In this case the marriage subsisted, but the free woman could separate, without however the marriage-bond being rent. If she remained beyond the time of three years, she lost her freedom; and it shows us that, probably, previous to this amendment, any free woman who married a slave, thereby lost her own freedom; and that the tenth canon, showing the marriage of which it treated to be invalid, showed that the woman should not lose her liberty.
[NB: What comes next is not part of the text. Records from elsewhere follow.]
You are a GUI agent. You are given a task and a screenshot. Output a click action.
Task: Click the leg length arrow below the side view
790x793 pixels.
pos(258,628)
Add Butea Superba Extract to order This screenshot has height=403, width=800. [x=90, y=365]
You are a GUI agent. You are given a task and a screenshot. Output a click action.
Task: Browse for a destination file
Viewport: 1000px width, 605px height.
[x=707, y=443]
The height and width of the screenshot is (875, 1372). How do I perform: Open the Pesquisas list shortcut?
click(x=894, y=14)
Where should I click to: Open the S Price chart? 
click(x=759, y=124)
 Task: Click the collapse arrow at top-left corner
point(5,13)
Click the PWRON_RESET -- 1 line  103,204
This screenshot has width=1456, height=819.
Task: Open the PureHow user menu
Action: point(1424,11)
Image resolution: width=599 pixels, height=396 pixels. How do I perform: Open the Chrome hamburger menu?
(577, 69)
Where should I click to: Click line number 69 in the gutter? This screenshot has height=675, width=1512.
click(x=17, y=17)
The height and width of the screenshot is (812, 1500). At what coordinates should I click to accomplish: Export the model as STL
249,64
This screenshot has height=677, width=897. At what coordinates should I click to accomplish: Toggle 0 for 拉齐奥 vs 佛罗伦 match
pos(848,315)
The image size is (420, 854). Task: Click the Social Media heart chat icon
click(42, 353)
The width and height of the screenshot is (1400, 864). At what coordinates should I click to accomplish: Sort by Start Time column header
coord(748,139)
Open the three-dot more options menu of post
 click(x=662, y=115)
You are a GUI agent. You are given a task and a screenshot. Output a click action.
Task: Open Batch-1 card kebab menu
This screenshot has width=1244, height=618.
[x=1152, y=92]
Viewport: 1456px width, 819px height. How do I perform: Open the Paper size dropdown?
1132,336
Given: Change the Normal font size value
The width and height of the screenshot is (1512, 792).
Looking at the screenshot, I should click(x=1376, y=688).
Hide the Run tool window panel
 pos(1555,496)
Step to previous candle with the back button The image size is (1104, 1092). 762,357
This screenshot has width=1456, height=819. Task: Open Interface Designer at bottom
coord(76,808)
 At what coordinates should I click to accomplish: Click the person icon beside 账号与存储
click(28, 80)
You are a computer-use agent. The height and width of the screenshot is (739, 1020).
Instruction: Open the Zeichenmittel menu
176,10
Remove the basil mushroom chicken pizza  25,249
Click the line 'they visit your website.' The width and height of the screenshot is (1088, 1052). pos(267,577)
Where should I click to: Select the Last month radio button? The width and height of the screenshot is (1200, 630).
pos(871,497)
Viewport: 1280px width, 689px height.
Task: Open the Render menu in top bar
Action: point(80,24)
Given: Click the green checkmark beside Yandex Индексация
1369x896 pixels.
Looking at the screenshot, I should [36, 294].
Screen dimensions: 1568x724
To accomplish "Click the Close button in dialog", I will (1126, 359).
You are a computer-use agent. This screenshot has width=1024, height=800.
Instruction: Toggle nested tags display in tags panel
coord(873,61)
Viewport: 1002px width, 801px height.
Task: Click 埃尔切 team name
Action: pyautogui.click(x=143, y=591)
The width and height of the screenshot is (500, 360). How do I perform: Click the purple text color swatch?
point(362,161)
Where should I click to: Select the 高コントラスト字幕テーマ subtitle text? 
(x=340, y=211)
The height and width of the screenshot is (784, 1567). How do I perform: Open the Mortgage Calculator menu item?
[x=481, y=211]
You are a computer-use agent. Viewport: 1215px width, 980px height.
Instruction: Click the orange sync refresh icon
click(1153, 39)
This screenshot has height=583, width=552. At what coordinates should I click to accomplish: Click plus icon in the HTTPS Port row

The concluding provision of the ninth law is as follows:
Si autem iii annos induraverit opus ancillæ, et parentes ejus non exadomaverunt eam ut libera fuisset, nec ante comitem, ducem, nec ante regem, nec in publico mallo, transactis tribus kalendis Martis, (Martu,) post hæc ancilla permaneat in perpetuum, et quicumque ex ea nati fuerint servi et ancillæ sunt.
“But if she shall have continued three years doing the work of a slave, and her relations have not brought her out so that she should be free, either before the count, or the duke, or the king, or in the public high court, (mall,) when the kalends of March shall have thrice passed, after this she shall remain perpetually a slave, and they who shall be born of her, male and female, shall be slaves.”
In 774, Pope Adrian I. delivered to Charlemagne a digest of canon law, then in force, in which we find—
“The third of Gangræ, condemning as guilty of heresy those who taught that religion sanctioned the slave in despising his master; the thirtieth in the African collection, which showed that the power of manumission in the church was derived from the civil authority; the one hundred and second of the same, which declared slaves and freed persons disqualified to prosecute, except in certain cases and for injuries done to themselves.”